Make crypto great again. Dans une initiative commune saluée par l’industrie financière, les principaux régulateurs bancaires des États-Unis ont apporté jeudi une clarification majeure concernant les titres tokenisés. La Réserve fédérale (Fed), la FDIC et l’OCC ont publié un guide précisant que les banques n’auront pas à détenir de capital supplémentaire pour couvrir les actifs basés sur la blockchain, dès lors qu’ils confèrent des droits identiques aux titres traditionnels. Cette décision marque une étape importante dans l’intégration de la tokenisation au sein du système bancaire conventionnel.
- Les régulateurs bancaires américains ont clarifié que les banques n’ont pas besoin de capital supplémentaire pour les titres tokenisés, marquant une étape importante pour la blockchain.
- Cette décision lève un obstacle réglementaire majeur, favorisant l’adoption institutionnelle de la blockchain dans le secteur financier classique.
Une approche de « neutralité technologique » confirmée par les agences
Les régulateurs ont donc décidé de fonder leur nouvelle directive sur le principe de « neutralité technologique ». Selon le document publié, la méthode utilisée pour émettre ou échanger un titre — qu’il s’agisse d’un registre papier ou d’une blockchain (DLT) — ne doit pas modifier son traitement prudentiel. En conséquence, une action ou une obligation tokenisée sera soumise aux mêmes exigences de fonds propres que sa version non tokenisée. Cette règle s’applique également aux produits dérivés et aux garanties financières (collateral), qui subiront les mêmes décotes (haircuts) que les actifs standards.
Cette clarification répond à l’intérêt croissant des institutions financières pour la représentation numérique des droits de propriété. Les agences ont précisé que ce traitement reste identique, que les jetons soient émis sur des blockchains privées (permissioned) ou publiques (permissionless). Les banques devront toutefois maintenir des « pratiques de gestion des risques rigoureuses » et s’assurer que les titres tokenisés respectent « l’ensemble des lois en vigueur avant de les intégrer à leur bilan ».

La tokenisation portée par un virage réglementaire pro-actifs numériques
Cette annonce intervient dans un contexte politique favorable au secteur, sous l’impulsion de l’administration Trump. L’industrie défend depuis longtemps la tokenisation des actions et des bons du Trésor comme une révolution potentielle, permettant un règlement instantané et des échanges 24h/24 et 7j/7 tout en réduisant les coûts de transaction. Des géants de la gestion d’actifs comme BlackRock et Franklin Templeton ont déjà lancé des produits de trésorerie tokenisés, tandis que des plateformes comme Robinhood ou Kraken explorent ce segment en Europe.

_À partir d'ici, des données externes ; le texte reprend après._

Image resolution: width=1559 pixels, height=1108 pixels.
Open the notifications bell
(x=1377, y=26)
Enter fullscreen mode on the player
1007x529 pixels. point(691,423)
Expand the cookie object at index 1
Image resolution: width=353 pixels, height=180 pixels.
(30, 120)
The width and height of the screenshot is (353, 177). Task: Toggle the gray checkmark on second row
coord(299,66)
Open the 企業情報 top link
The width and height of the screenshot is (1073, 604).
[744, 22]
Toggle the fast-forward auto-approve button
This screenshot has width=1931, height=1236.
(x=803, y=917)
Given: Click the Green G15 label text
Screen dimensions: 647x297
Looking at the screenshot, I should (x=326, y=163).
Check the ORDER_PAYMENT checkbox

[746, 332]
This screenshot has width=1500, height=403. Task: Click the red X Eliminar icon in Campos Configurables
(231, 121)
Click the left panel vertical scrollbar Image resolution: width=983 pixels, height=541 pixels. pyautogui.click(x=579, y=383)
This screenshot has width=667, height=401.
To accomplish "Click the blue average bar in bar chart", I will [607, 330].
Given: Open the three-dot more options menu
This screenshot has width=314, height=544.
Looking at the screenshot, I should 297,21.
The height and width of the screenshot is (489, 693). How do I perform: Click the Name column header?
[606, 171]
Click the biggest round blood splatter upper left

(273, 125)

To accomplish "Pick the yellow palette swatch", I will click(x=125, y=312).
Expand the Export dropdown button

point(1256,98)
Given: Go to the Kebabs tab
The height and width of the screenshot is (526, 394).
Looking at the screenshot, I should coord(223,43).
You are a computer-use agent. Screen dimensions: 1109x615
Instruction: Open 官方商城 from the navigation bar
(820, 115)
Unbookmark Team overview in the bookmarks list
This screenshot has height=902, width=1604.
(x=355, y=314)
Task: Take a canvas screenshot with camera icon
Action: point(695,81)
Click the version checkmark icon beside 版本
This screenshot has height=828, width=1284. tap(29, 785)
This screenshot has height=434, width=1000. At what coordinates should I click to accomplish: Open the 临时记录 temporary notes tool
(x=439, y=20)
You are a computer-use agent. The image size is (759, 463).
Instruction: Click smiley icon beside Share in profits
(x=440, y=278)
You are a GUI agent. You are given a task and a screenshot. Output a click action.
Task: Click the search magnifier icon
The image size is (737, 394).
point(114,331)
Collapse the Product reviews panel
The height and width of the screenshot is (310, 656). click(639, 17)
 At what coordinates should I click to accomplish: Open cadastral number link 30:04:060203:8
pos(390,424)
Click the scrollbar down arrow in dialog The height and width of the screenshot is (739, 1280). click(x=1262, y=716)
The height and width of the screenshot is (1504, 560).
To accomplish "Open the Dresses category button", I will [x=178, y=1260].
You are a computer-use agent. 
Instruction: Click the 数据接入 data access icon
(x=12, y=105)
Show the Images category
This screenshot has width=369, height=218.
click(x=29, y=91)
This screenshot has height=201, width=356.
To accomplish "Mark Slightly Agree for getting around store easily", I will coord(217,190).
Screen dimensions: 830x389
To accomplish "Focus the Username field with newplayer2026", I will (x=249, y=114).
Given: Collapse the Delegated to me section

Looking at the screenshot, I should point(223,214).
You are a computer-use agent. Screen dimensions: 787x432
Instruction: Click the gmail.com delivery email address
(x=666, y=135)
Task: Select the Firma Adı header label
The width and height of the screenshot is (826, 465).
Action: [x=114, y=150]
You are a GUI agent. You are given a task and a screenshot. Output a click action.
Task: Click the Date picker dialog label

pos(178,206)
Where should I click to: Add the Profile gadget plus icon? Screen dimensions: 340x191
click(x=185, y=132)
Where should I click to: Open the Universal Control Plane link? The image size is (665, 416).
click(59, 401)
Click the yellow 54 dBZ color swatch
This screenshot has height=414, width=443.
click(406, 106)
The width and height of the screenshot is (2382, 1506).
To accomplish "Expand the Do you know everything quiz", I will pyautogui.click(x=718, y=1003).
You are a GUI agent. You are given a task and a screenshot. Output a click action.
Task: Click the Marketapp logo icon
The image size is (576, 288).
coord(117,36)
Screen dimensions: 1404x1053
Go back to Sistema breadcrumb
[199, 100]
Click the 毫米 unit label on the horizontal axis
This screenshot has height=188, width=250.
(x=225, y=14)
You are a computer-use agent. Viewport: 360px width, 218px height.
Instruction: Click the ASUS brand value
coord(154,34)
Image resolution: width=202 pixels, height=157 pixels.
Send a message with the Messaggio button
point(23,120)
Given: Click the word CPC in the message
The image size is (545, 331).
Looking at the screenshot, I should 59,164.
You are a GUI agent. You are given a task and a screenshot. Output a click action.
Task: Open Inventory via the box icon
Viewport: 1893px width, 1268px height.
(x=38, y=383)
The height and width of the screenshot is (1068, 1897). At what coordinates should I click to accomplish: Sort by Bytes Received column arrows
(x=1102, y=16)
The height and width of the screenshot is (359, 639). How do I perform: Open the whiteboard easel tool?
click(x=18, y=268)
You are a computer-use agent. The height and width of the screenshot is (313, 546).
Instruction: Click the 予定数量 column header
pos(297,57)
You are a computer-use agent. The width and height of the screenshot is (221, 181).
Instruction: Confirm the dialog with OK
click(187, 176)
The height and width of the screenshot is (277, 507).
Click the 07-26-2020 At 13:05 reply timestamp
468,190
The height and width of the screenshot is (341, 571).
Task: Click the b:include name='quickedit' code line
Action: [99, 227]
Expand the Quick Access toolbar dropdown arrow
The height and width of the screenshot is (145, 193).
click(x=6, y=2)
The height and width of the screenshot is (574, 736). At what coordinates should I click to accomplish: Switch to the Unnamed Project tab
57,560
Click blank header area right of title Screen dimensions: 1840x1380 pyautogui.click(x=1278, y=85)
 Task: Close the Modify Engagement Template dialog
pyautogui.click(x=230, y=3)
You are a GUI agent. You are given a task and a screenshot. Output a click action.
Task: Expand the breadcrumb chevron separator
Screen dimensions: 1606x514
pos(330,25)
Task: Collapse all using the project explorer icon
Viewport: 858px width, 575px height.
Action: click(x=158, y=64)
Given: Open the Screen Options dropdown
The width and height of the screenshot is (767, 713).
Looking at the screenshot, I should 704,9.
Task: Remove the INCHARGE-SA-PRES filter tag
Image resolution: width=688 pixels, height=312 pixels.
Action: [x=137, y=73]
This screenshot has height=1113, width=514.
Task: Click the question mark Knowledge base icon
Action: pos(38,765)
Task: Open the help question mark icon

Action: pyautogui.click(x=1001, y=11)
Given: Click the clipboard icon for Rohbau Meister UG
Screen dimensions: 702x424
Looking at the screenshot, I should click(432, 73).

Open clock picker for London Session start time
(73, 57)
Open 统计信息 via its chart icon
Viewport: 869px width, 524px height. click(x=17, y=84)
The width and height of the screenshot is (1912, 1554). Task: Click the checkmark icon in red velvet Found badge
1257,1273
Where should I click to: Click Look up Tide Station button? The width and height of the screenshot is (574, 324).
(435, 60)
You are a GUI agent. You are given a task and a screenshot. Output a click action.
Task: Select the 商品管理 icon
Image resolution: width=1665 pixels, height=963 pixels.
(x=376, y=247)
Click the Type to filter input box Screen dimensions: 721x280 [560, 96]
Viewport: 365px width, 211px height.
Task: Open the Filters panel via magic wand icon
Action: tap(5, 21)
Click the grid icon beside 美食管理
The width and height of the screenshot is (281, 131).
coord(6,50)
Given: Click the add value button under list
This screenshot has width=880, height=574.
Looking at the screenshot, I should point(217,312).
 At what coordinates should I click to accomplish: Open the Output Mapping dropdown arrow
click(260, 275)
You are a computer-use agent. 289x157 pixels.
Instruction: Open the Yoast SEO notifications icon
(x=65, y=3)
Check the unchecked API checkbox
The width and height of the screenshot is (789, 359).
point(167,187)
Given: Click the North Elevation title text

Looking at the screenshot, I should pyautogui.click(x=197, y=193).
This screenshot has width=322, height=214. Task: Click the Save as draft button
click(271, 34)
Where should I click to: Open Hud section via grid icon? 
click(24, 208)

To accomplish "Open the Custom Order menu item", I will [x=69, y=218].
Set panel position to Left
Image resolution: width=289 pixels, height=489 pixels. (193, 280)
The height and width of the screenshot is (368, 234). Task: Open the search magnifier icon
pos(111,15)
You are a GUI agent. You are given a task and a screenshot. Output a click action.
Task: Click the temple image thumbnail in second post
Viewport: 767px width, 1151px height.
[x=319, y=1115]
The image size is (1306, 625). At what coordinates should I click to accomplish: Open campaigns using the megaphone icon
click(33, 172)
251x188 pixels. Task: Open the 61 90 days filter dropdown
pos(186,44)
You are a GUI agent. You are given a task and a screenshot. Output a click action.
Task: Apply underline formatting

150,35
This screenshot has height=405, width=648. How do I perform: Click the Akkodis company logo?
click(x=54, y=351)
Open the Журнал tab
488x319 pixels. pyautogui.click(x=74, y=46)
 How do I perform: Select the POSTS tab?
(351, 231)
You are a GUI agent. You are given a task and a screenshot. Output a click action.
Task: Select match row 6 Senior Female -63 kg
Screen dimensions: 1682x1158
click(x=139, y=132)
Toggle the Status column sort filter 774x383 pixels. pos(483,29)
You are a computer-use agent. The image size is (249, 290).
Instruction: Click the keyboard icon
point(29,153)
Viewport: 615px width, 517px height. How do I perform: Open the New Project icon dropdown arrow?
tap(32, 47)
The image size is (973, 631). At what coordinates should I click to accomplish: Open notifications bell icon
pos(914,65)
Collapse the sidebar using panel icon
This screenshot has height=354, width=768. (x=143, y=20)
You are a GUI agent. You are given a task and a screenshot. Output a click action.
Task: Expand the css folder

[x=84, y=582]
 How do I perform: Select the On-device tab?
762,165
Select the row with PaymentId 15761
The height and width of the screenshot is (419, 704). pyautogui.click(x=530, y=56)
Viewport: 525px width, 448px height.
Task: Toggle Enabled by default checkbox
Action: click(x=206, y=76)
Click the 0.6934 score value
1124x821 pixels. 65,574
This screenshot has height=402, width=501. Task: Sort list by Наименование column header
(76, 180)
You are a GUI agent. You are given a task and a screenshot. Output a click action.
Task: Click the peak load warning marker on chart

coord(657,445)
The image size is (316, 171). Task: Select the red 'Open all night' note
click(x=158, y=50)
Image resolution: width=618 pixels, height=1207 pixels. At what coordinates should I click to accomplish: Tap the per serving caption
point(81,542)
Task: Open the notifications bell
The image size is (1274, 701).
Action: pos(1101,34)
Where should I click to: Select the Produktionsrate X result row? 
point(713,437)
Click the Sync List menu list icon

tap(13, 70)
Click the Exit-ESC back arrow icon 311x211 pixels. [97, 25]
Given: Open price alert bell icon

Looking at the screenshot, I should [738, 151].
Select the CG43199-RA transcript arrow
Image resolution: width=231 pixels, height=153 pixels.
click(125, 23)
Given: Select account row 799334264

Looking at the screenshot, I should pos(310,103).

En supprimant la « pénalité financière » que représentait une exigence de capital potentiellement plus élevée, les régulateurs américains facilitent l’adoption institutionnelle de la blockchain. Si les autorités étaient auparavant réticentes à embrasser ces technologies, les nouveaux responsables nommés l’an dernier semblent déterminés à faire des États-Unis un centre majeur pour les actifs numériques. Cette harmonisation des règles de fonds propres offre désormais la visibilité nécessaire aux banques pour investir massivement dans ces infrastructures de nouvelle génération.
La clarification apportée par la Fed, la FDIC et l’OCC lève un obstacle réglementaire de taille pour le secteur financier. En traitant les titres tokenisés comme leurs équivalents traditionnels, les régulateurs ouvrent la voie à une fusion progressive entre la finance classique et les technologies décentralisées. Si la surveillance reste stricte en matière de gestion des risques, cette décision confirme que la technologie blockchain est désormais perçue comme un outil de transaction légitime et standardisé par les instances fédérales américaines.